Grinwoody grinned an arrogant grin. Shook his head. “Are you really as desperate to believe in gods and devils as the rest of them? Knowing what you know? Having done what you’ve done? Orholam is no god. It is merely the nexus of this world’s magic. It’s not sentient. It’s not a person or a godhead. It is the wobbling, unbalanced axle around which all magic rotates. It is the center that cannot hold.
“If you destroy this nexus men call Orholam, you kill magic itself. It will be an end of the tyranny of the Chromeria and an end to the magical storms that have devastated our world for millennia beyond counting. It will end the world putting one man in power while another is his slave—merely because the first can do magic. For that hope, for that hope for justice, I have wagered everything.”
“Regardless of the cost?” Gavin asked.
“The cost to do nothing is greater.”
“You really think the Blinding Knife will blind God himself.”
“This is the problem with erasing your own history, as the Chromeria has done, never trusting its own with dangerous knowledge: sometimes the most dangerous things are exactly what you need to save yourself.”
“What are you talking about?” Gavin asked. Erasing history? Was this some kind of Order conspiracy theory?
“How I would love to sit and talk with you for an afternoon and tell you all the parts of your reign you owe to me, and all the things you misinterpreted through the decades. It would be better if your father were there, too, for he’s been the more substantial foe by far. But we have little time. Dawn comes, and light waits for no man, am I right?” He peeked out the curtain, then dropped it back in place.
“I have no idea what you’re talking about. What are your demands?”
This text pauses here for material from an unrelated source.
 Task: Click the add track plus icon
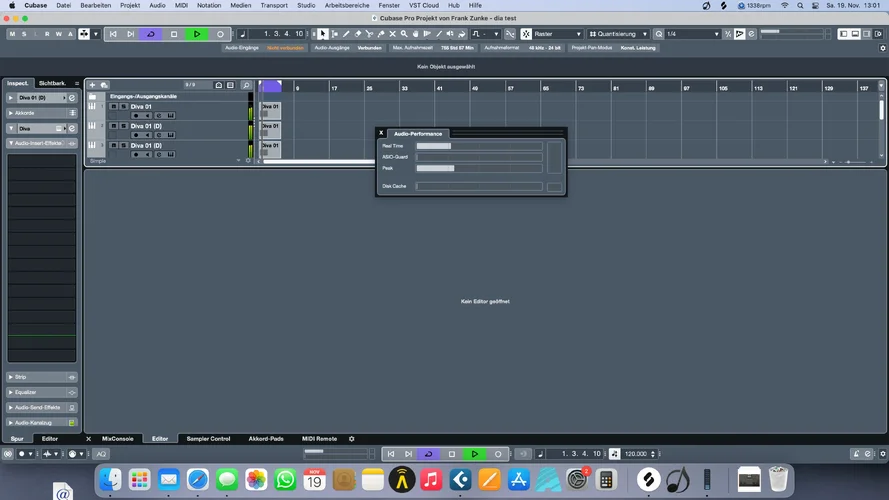point(92,85)
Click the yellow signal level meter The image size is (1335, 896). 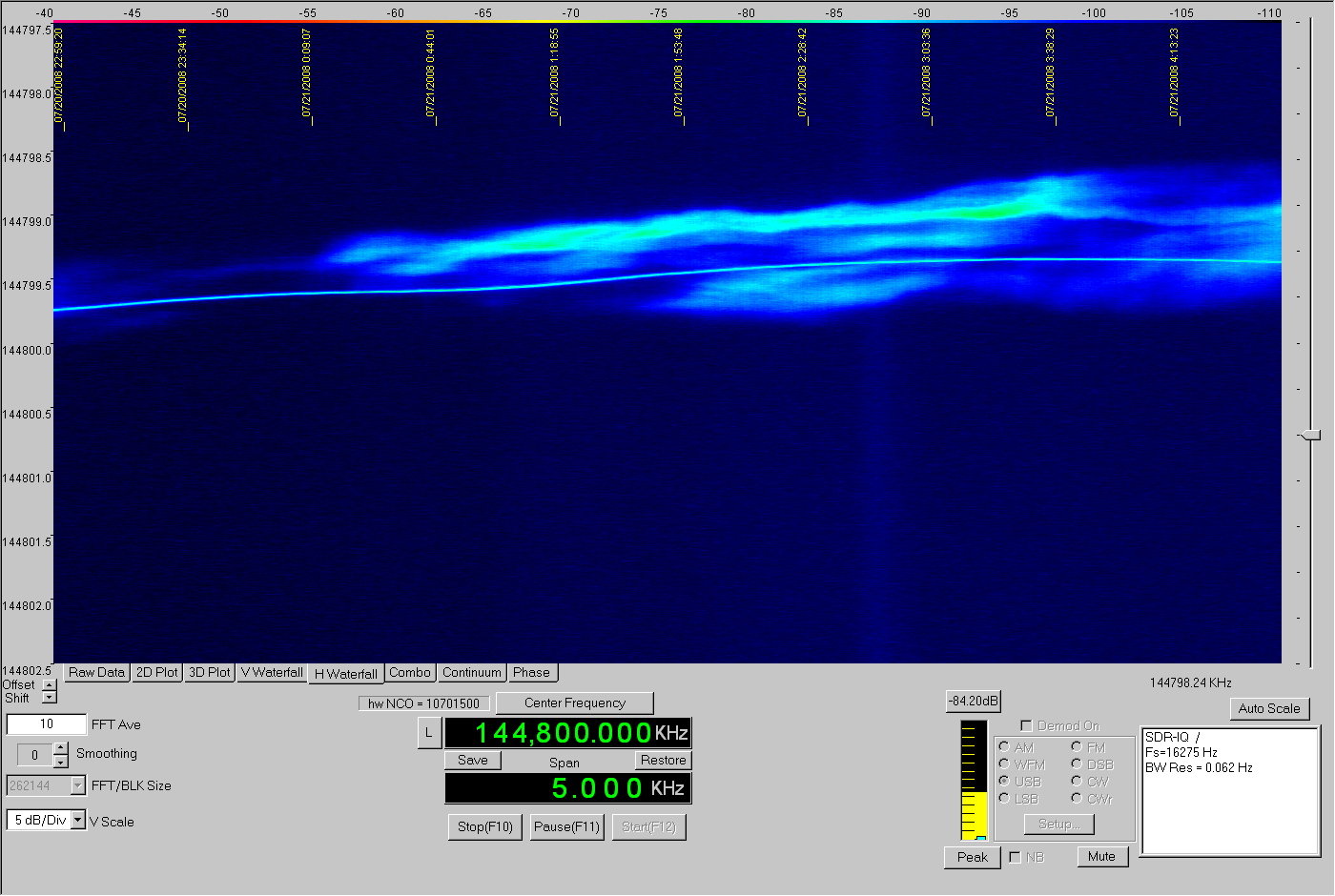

“Do you remember this?” Grinwoody asked. He upended a black velvet bag into his hand, and a jewel the color of midnight dropped into his hand. It somehow radiated darkness, or sucked light into itself. It was living black luxin, but it was something more. If the black luxin in Gavin’s eye patch was a child of eternal darkness, this was Mother Night herself.
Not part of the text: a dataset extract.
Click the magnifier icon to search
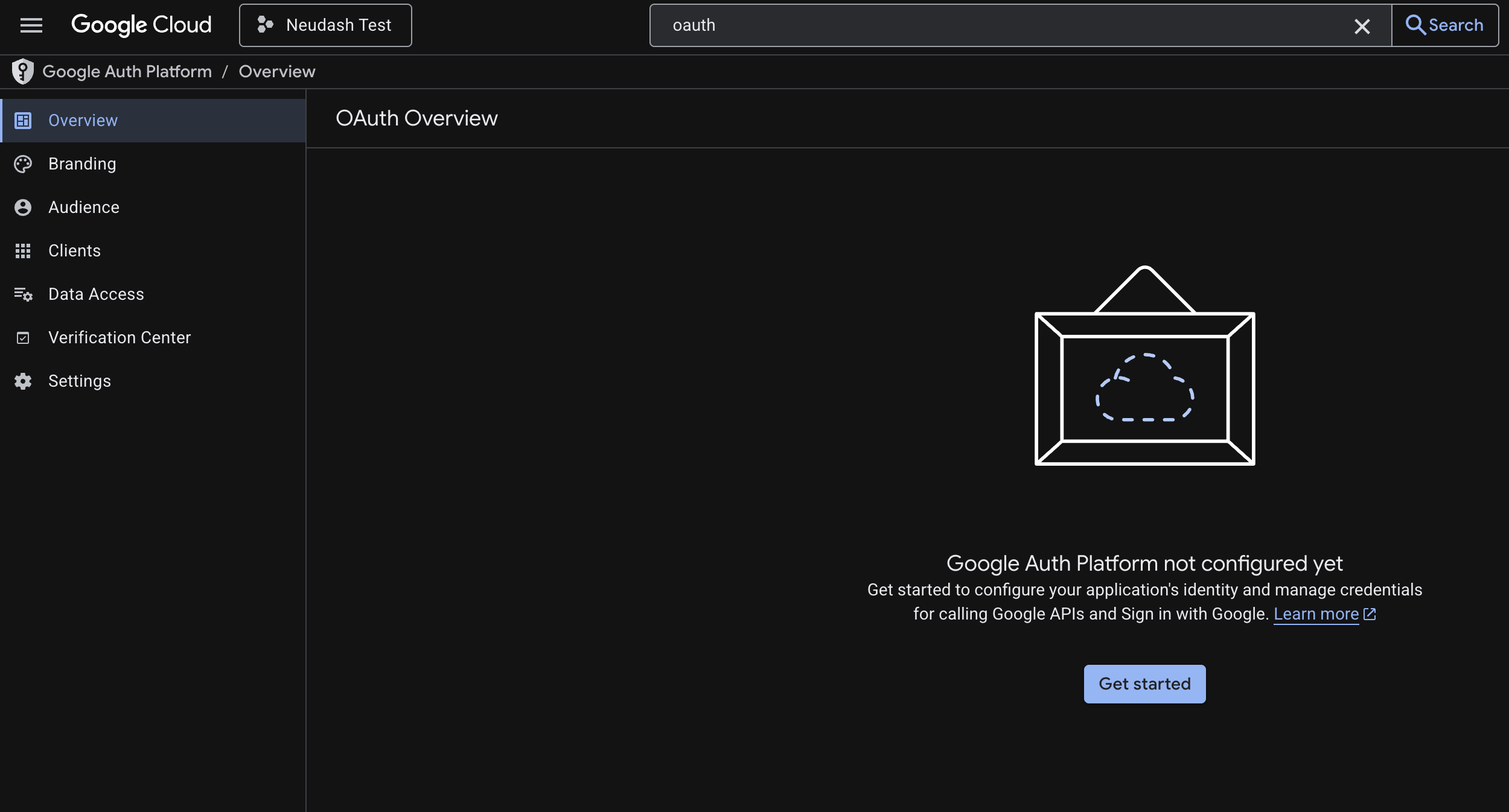Viewport: 1509px width, 812px height. tap(1415, 25)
“The black seed crystal,” Grinwoody said. “You remember now?”
“I have… no memory of that.” Except that he felt an instinctive fear and revulsion at the sight of it. It was too painful to even behold.
“You created this. At Sundered Rock.” Grinwoody pushed back a curtain from a window and looked out at the water. Then he turned again to Gavin. “Or perhaps this is an older one. You see, the Chromeria used to deny that seed crystals exist—even while they hoarded them. The seed crystals call their color of drafters to themselves—which is why, unknowing, drafters have always come here for their teaching. But uncontrolled, unchecked, they create the bane, and the bane call wights much more powerfully.
“The Chromeria likes to believe that there’s only one seed crystal of each color. As if one can wish that there should be only one volcano, or one hurricane, or one earthquake—because one is devastating enough. The truth is, any sufficiently powerful drafter can create one, like you did at Sundered Rock. Or they can spontaneously appear, as they have recently, if there’s too much of their color. Maybe it’s random, maybe it coalesces around a drafter of that color, like the first crystal in a freezing pond—what does it matter? When you create the right conditions, the bane appears. And the conditions now? Without you balancing? It’s like all magic is a pond below freezing, waiting for that first crystal. Only death can follow, Dazen Guile.”
“Oh, good, here I was thinking things looked grim.”
Grinwoody stared at him, unsmiling. “Apparently that irreverence has helped keep you alive and sane. I hope it continues to work for you.”
Gavin swallowed, flippancy gone. “So what does the black do? Does it make a black bane?”